Defendant served plaintiff with notice of its intent to pursue Rule 11 sanctions on October 28, 2010, complying with Rule 11's procedural safe-harbor requirements. In response, plaintiff withdrew her claim that defendant had failed to identify itself as a debt collector. Defendant then filed a Rule 11 motion with this court separate from its motion for summary judgment on November 26, 2010, alleging that plaintiff and her counsel were well-versed in the FDCPA and knew from the inception of this action that her claims had no factual basis (see generally Item 29 at 8-15).
The court finds this a close and troubling case. Plaintiff's remaining claims relied on a telephone call recording that only captured one side of a question-and-answer conversation. The complaint takes out of context Ms. Toy's words from the transcript and even misquotes them to create a colorable claim under the FDCPA. A common sense reading of the transcript indicates that Ms.
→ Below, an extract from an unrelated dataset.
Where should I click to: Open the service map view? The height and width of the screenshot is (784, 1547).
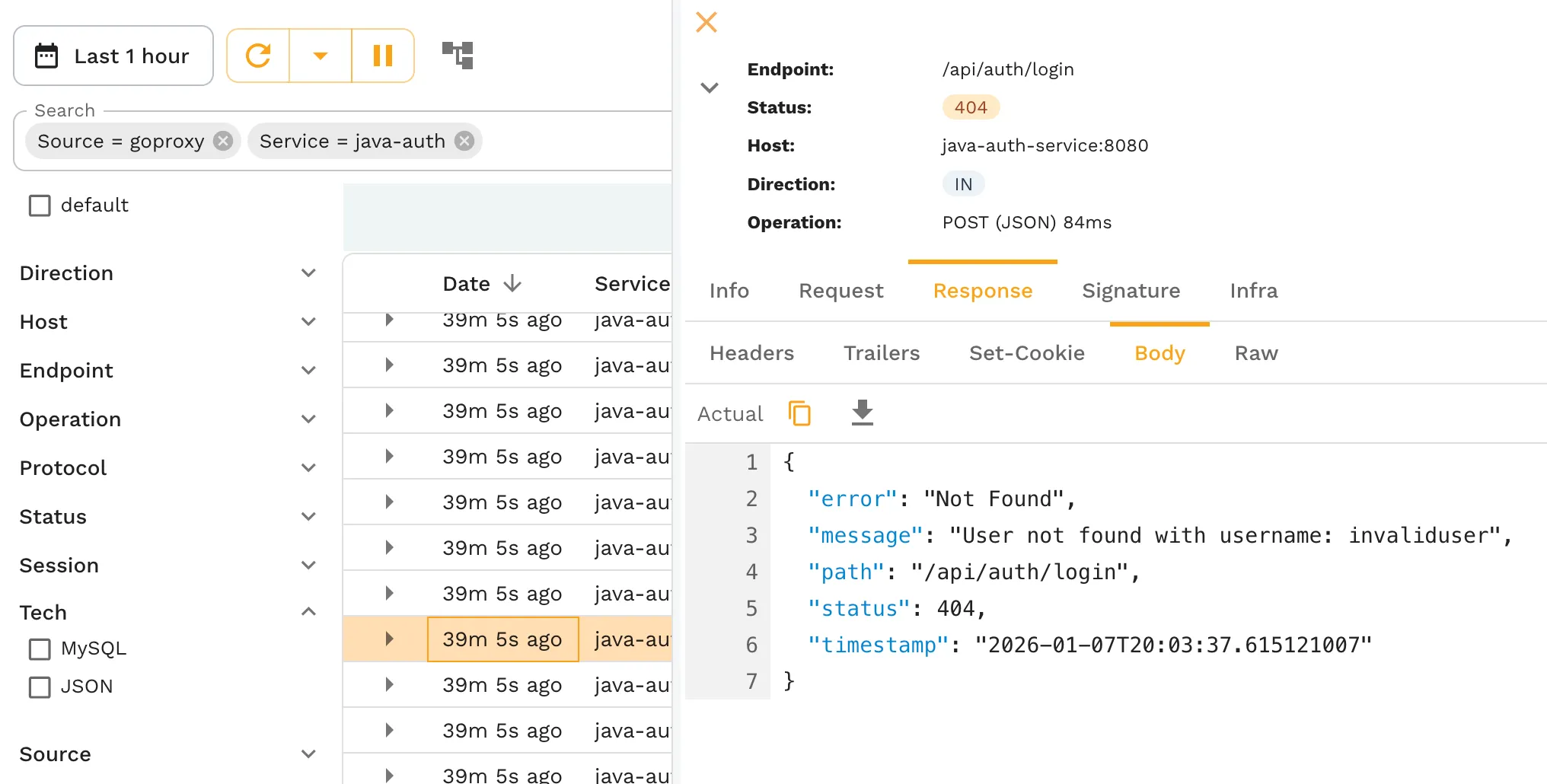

Toy did not threaten to garnish plaintiff's wages, represent that any illegal or unintended action would be taken against her, or mislead her as to how long she or defendant had the account in their office. As plaintiff chose to telephone the defendant and only recorded Ms. Toy's end of the conversation, the conversation could be interpreted as an attempt by plaintiff to bait defendant into a violation of the FDCPA.
The court has found plaintiff's arguments unpersuasive and her claims lacking in merit. However, the claims were at least colorable in that plaintiff was able to frame an argument that the statute was in fact violated. Accordingly, the court finds that plaintiff's FDCPA claims were not "utterly lacking in support," plaintiff's attorney did not violate Fed. R. Civ. P. 11, and the defendant's motion for sanctions is denied.
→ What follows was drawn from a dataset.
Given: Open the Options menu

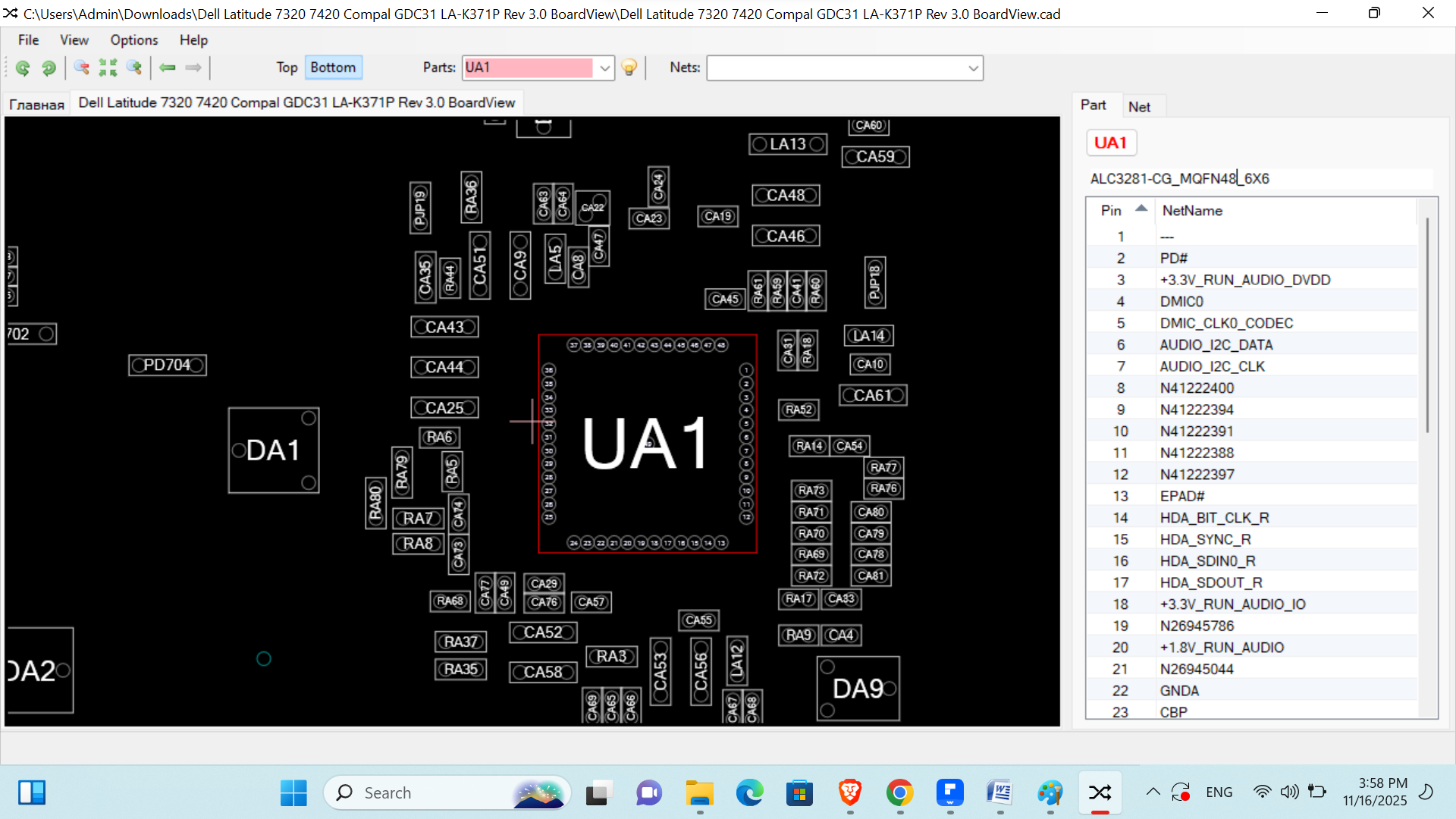Looking at the screenshot, I should (x=133, y=40).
Based on the foregoing analysis and having drawn all reasonable inferences in the non-movant's favor, defendant's motion for summary judgment (Item 32) is granted and the complaint is dismissed. As the court did not rely on the affidavit of Dr. Mahoney in its analysis, plaintiff's motion to strike the affidavit (Item 57) is denied as moot. Defendant's motions for sanctions (Item 29) is denied.